Objetivo 1 »
Responde a estas perguntas sobre o texto acerca de Lisboa no final dos anos 70:
(a) Até que estações ia o metro?
(b) Como tratavam o revolucionário os empregados da pastelaria?
(c) Onde se sucediam as corridas de toiros?
Objetivo 2 » Reescreve o trecho do texto acerca de Lisboa no final dos anos 70 que começa em "Lisboa ainda cheirava" e segue até "maceram-nos o lombo.", pondo "Alvalade" no lugar de "Entrecampos".
Objetivo 3 » Continua o texto acerca de Lisboa no final dos anos 70 a partir da última frase apresentada.

Lisboa ainda cheirava a pólvora. E ao gasóleo dos muitos táxis Mercedes Matateu, dos autocarros verdes de dois andares. O tempo galopa, às vezes dá-lhe para galopar para trás. Sobejavam bairros de lata, o metro não ia além de Entrecampos ou Sete Rios, e estas esporas cravadas nos finais dos Anos 70 maceram-nos o lombo.

Tinham morrido as calças de boca-de-sino, as cabeleiras hirsutas, a camisola pelo umbigo. Não para o revolucionário, que mantinha os colarinhos de borboleta. Mandassem-no trabalhar e ele respondia era um intelectual. Sem peito e com braços de gafanhoto, somente capazes de erguer o copo e o punho fechado. Os empregados da pastelaria tratavam-no por «camarada» e não fiavam. Era um cliente insistente mas parco de gastos, uma sande por refeição, algumas imperiais por televisão e bicas as necessárias para manter a retórica. Fumava desalmadamente e a mesa do canto, ao fundo, nacionalizara-a, era dele.

As corridas de toiros sucediam-se no Campo Pequeno. Ainda não lhe ocorrera o fascismo inerente. Simplesmente preferia umas codornizesinhas, quando vinha o convite, em Moscavide. Já Lisboa acordava ao som da new wave e do disco-sound mas, com ele, as baladas de intervenção permaneciam como estátuas, Volta e meia, em noites de mais malte de cevada, entrava a cantarolá-las alto. Era outro modo de se exilar pastelaria ao lado...

Assim corria a sua vida escanzelada, cheio de tabaco e prosápias guevaristas. Homem de meia idade, reformado por uma coisinha no joelho com todo o aplauso da empresa, incapaz de trabalhar ao som das suas reivindicações.

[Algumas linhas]
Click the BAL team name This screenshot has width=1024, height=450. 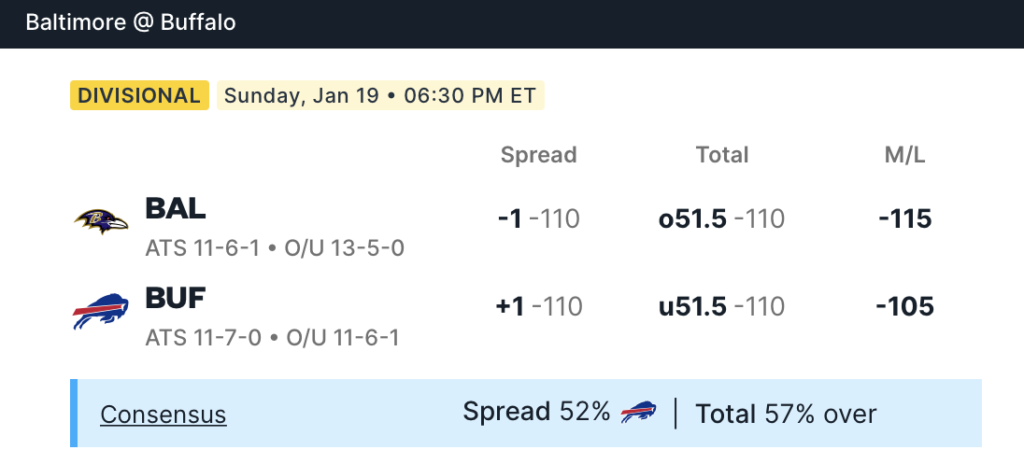click(176, 208)
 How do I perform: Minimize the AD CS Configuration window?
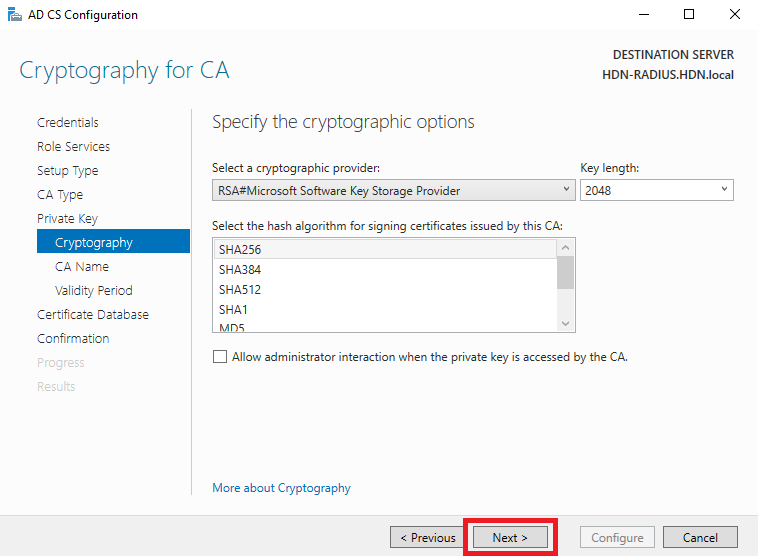pyautogui.click(x=643, y=15)
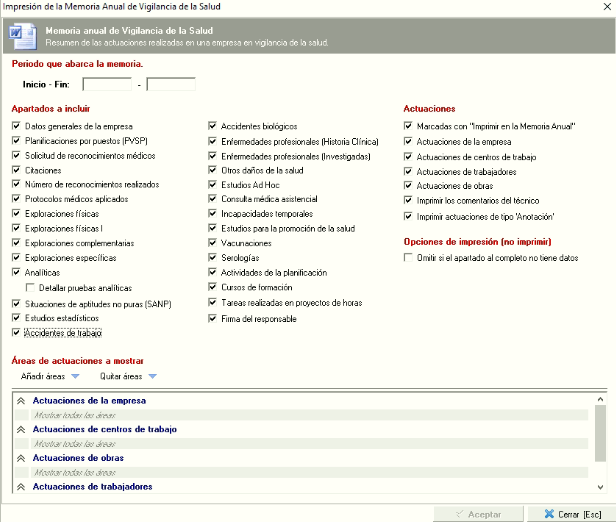Toggle Imprimir los comentarios del técnico

408,200
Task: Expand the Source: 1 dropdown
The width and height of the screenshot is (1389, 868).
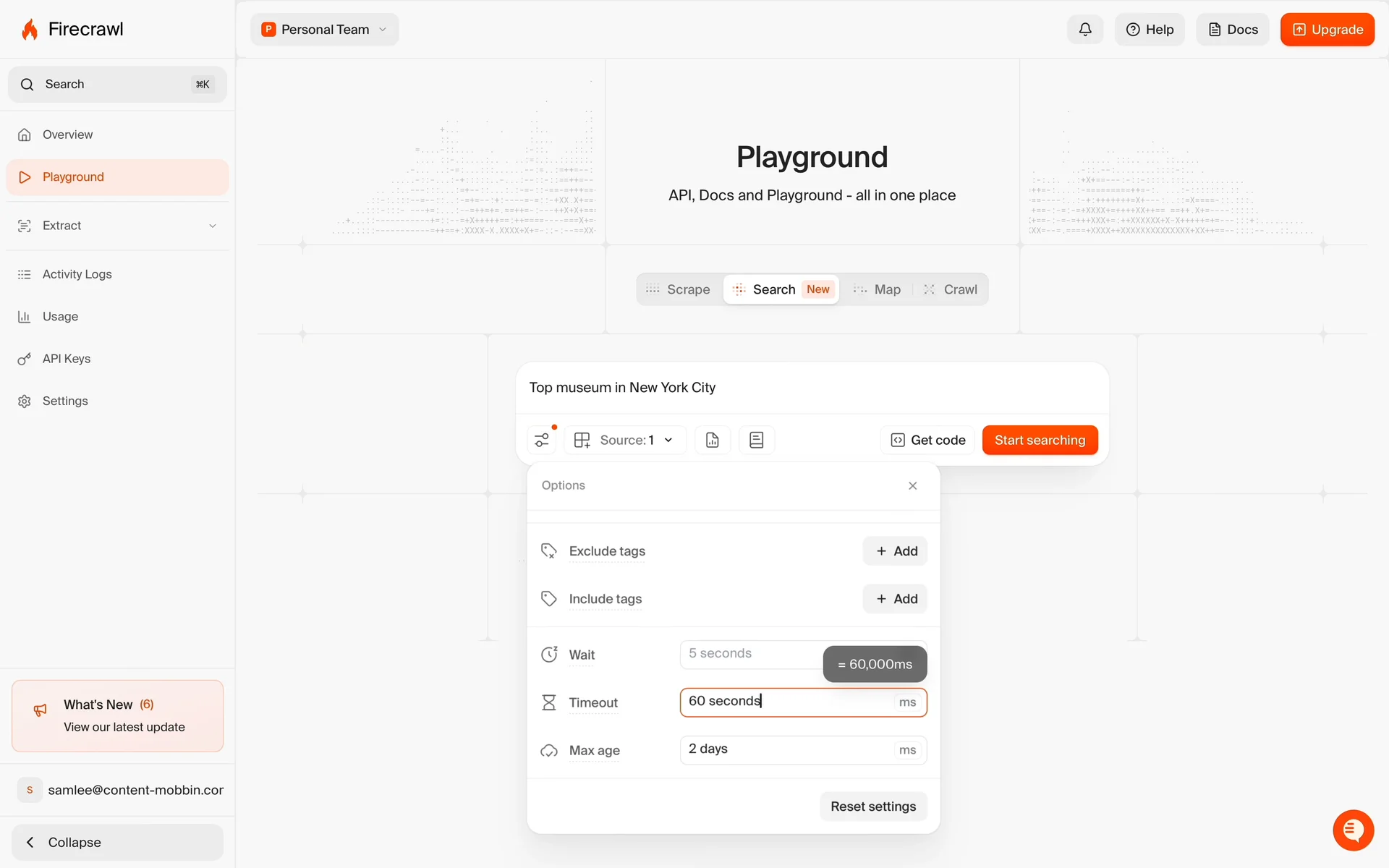Action: 625,440

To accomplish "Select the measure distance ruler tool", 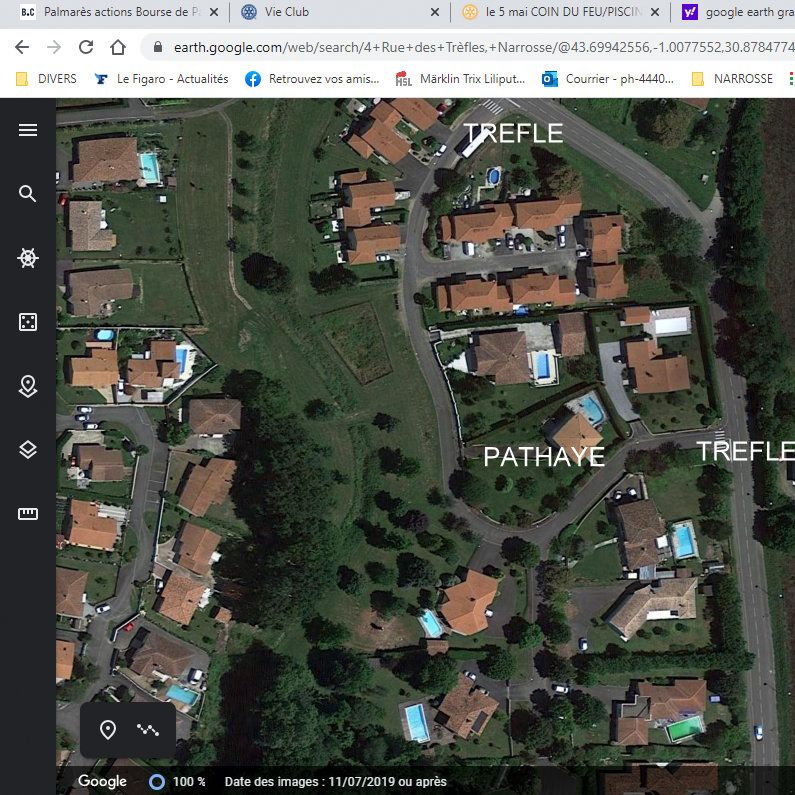I will (x=28, y=514).
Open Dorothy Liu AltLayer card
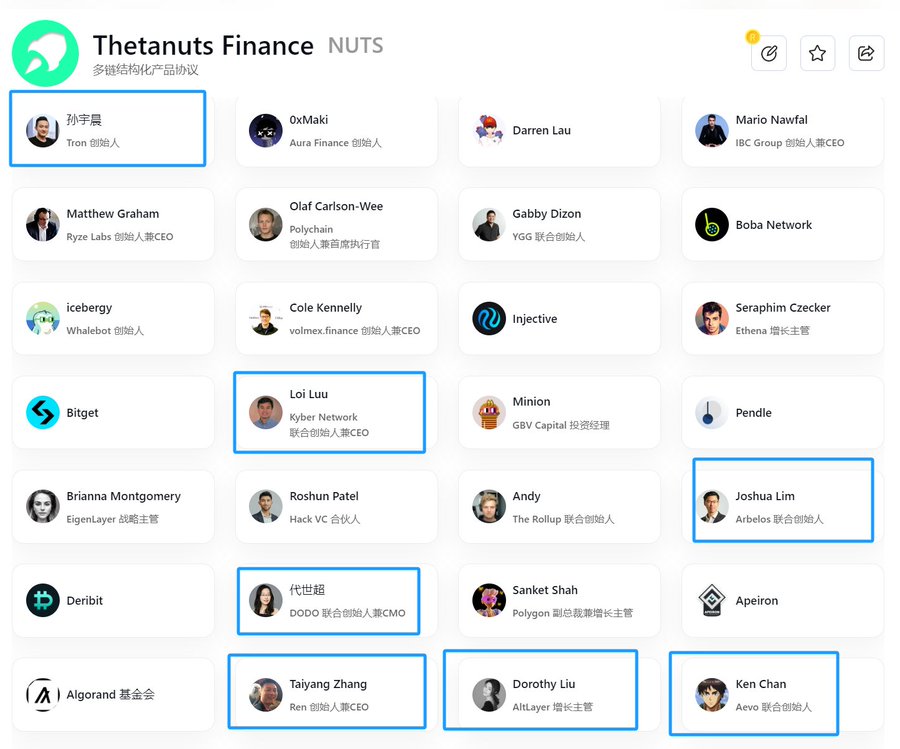 click(x=540, y=692)
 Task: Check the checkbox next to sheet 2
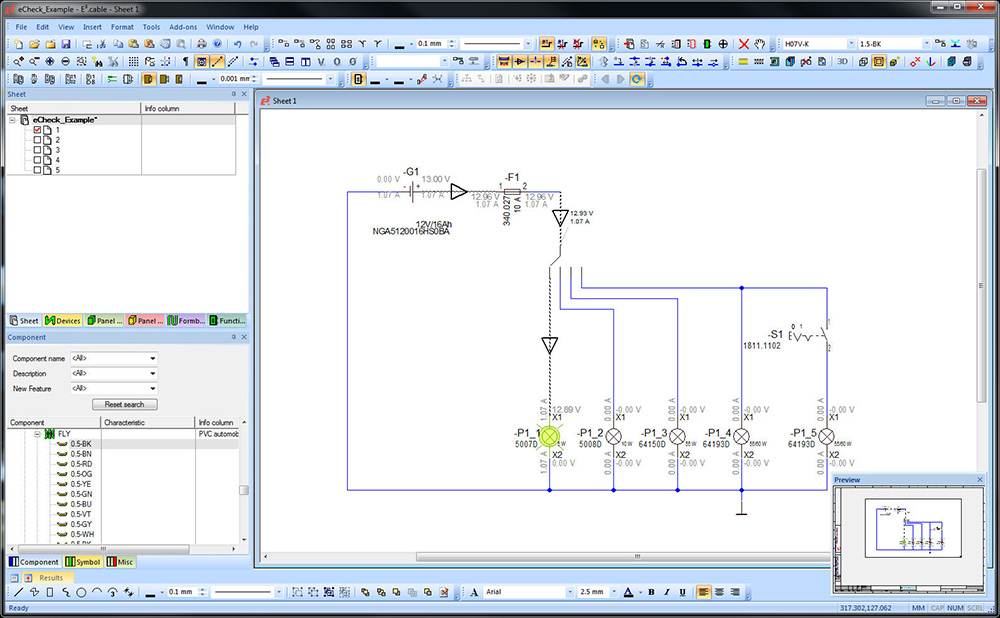(x=38, y=141)
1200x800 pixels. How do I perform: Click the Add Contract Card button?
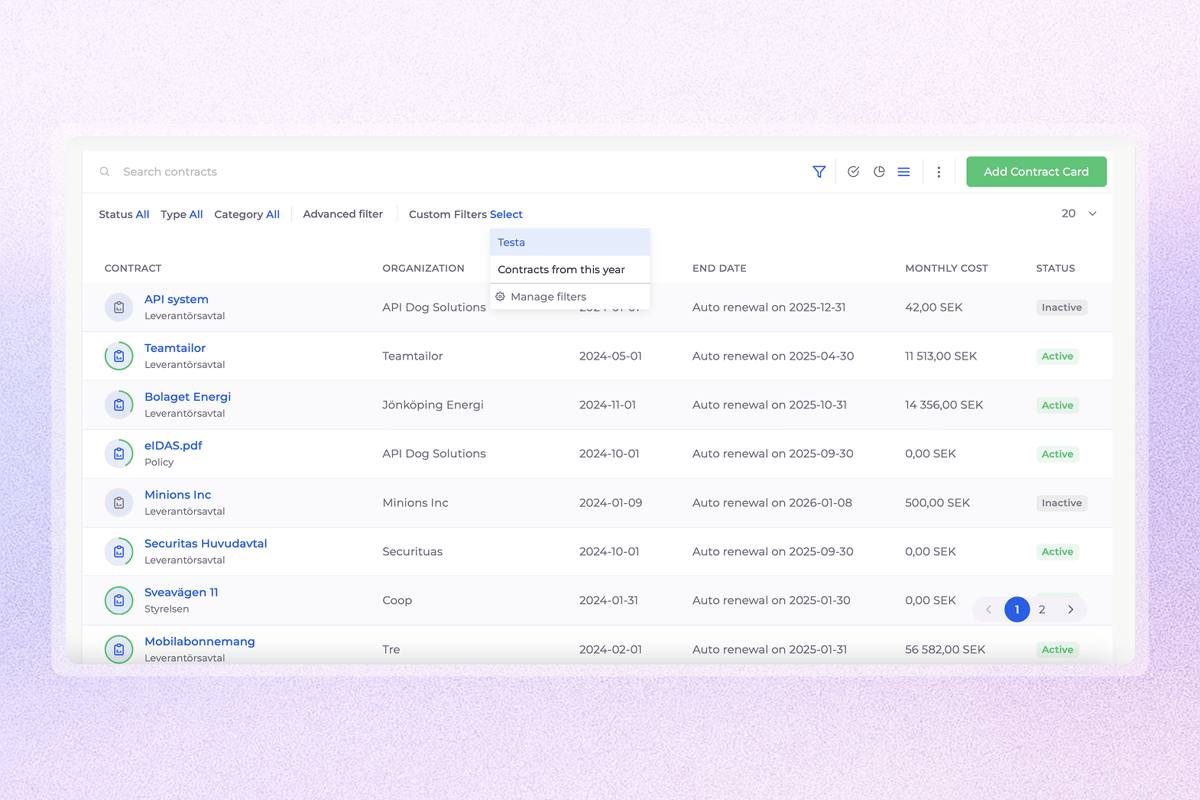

Resultado do exercício 1 »
(a) Entrecampos ou Sete Rios.
(b) Por «camarada».
(c) No Campo Pequeno.

Resultado do exercício 2 »
Lisboa ainda cheirava a pólvora. E ao gasóleo dos muitos táxis Mercedes Matateu, dos autocarros verdes de dois andares. O tempo galopa, às vezes dá-lhe para galopar para trás. Sobejavam bairros de lata, o metro não ia além de Alvalade ou Sete Rios, e estas esporas cravadas nos finais dos Anos 70 maceram-nos o lombo.

Resultado do exercício 3 »
Lisboa crescia, continuou a crescer. Vieram os turistas. Lisboa acelerou, ultrapassou a velocidade de rotação do planeta. Avenidas, edifícios, modernices miríficas surgiram entretanto. Lisboa, que ia a Cascais aos fins de semana e agora se embuxa a si mesma... Tudo mudou. A pastelaria foi remodelada, aprovisonada de tickets... Antes, porém, deu-se pela falta do revolucionário. acometera-o um mal fulminante, letal. - Coitado! - dizem, alguém exclamou na época, ao saber a notícia.

Alguém, quem? Já também o nome se perdeu. Correram décadas. Meia dúzia de amigos subiram ao Alto do Pina e penetraram as portas do cemitério. Não vinha padre algum, nem família, inexistente, e esperava-os apenas o coveiro. O revolucionário foi deixado num buraco aberto para ele. Passados os cinco anos da praxe, é como se sabe... Da sua identidade, da sua história, ficam apenas estas palavras, em número menor do que os ossos que com os seus se ajuntam na vala comum. Lisboa por nada deu nem dará. Essa a implacável frigidez do Tempo, não fora eu acorrer ao revolucionário da Avenida de Roma.

 

 

"António Brandão, um bom Amigo"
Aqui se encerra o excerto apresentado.